P.S. Having researched Wesleyan’s Public Safety department for this blog I am now fully aware they are much more than just Security Guards. I also notice they do a neat line in statistics…

Local TV – How To Do It

Saturday, February 21st, 2009

Day 3. A monster day is on the cards, but first we must eat “all we wish” for Breakfast. In contrast to the cornucopia of yesterday’s Dinner the offerings are modest and we escape still trim and bustling for action.
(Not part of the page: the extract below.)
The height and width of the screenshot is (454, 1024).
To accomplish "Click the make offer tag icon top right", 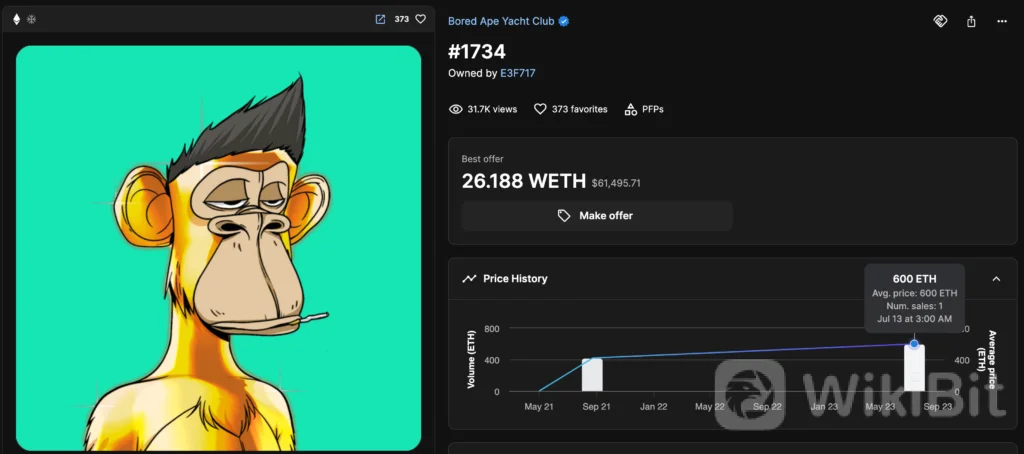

Chris sets to tidying the gallery whilst the rest of us charge to the Olin Library on the other side of campus with all our kit. We set up this ‘satellite’ in the foyer with of a Birth of a Nation stats on one side and university based ones on the other. We finish just in time for brief ceremonials with librarians at noon. Then high-tail it back to the gallery and have thing just about ready when Dan Kain from WFSB Eyewitness News turns up with his camera guy. They are a great team, friendly and efficient, they spend about ten minutes with the show, the piece goes out that evening and it’s one of the best we’ve seen done on the show. It throws into sharp relief our home stations’ failure to:

a> pick up on the show.
b> display any verve in their coverage of anything at all (not that I’m childish enough to harbour a grudge as you can tell).

Click on the link to see for your selves.

Before the cameraman has finished shooting his cut-away shots Jack, Graeme and I are off to Middletown’s mid-town Main Street with a huge stack of rice to do a window display. We use a statistic that is so shocking that it keeps me awake at night – but more of that in a future post. Then it’s back to the gallery just in time for a newspaper interview (the Theatre and Visual Art Critics from a local paper have come in tandem which is a great idea for a show people find tough to catagorise). The opening follows seamlessly, with more ceremonials and food, which we miss out on because things are so busy. We also fail to pace ourselves properly. Having neglected to check our schedules carefully and are shocked to realise that though the opening finish at 19.00 we’re due to plough on until 21.00.

Desperately hungry and thirsty I manage to mislead people into ‘the other’ Mexican Restaurant in town, not the one that’s recommended. It’s a bad business. There are casualties. Food is left. We all cling to our beer for safety.